Problem to solve
Copy out every line of the listing below without changing a word, and leave the pictures out.

##### Data to use

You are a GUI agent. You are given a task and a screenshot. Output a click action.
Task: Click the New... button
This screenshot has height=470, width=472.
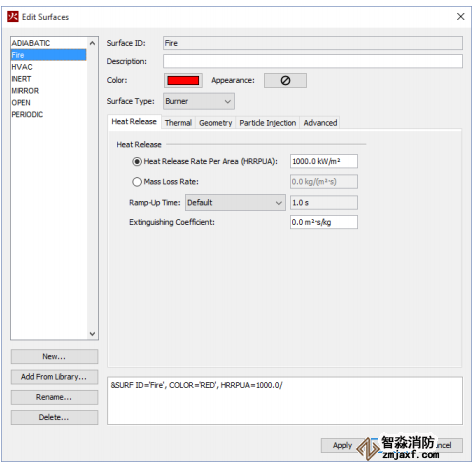click(54, 357)
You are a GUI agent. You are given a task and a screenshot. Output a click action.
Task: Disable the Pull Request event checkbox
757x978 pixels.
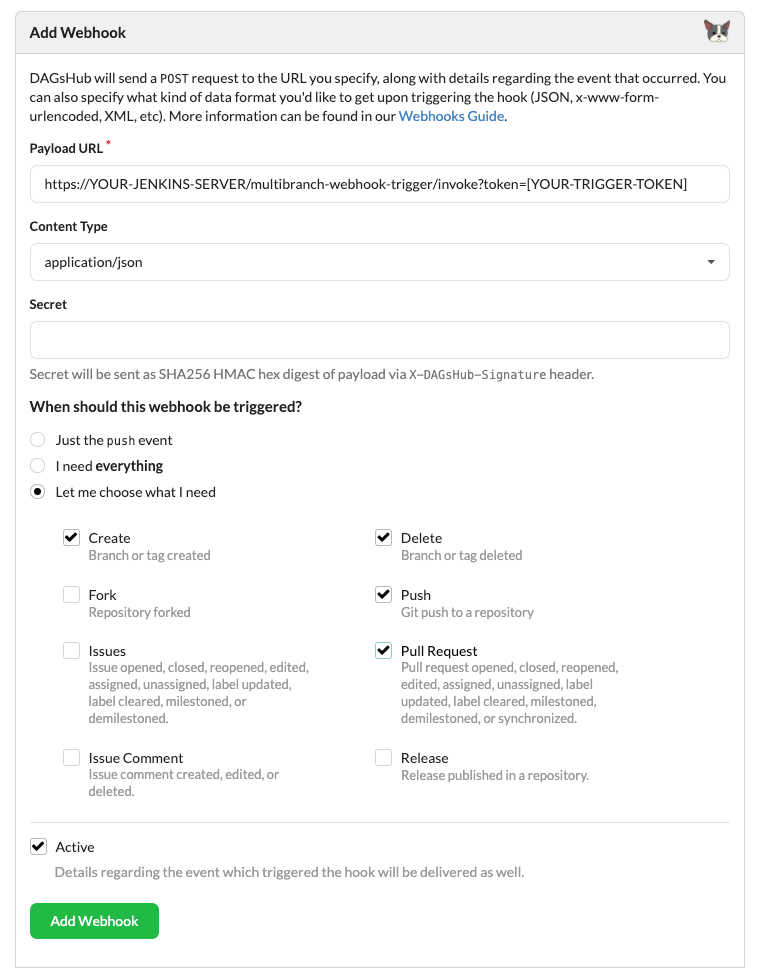point(383,650)
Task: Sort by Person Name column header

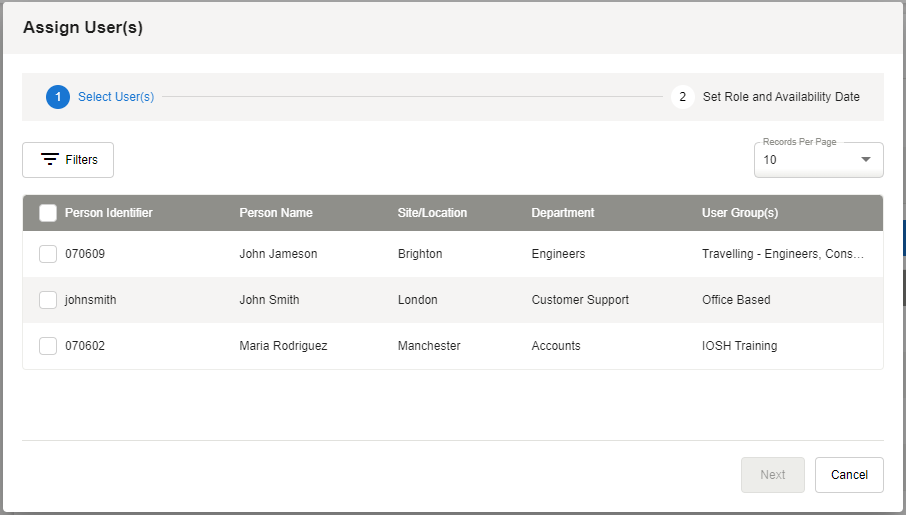Action: (x=276, y=213)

##########

Response to this exercise
You are a GUI agent. You are given a task and a screenshot. Output a click action.
Task: Click the New... button
This screenshot has height=470, width=472.
click(54, 357)
You are a GUI agent. You are given a task and a screenshot. Output a click action.
Task: Disable the Pull Request event checkbox
757x978 pixels.
point(383,650)
Task: Sort by Person Name column header

Action: (x=276, y=213)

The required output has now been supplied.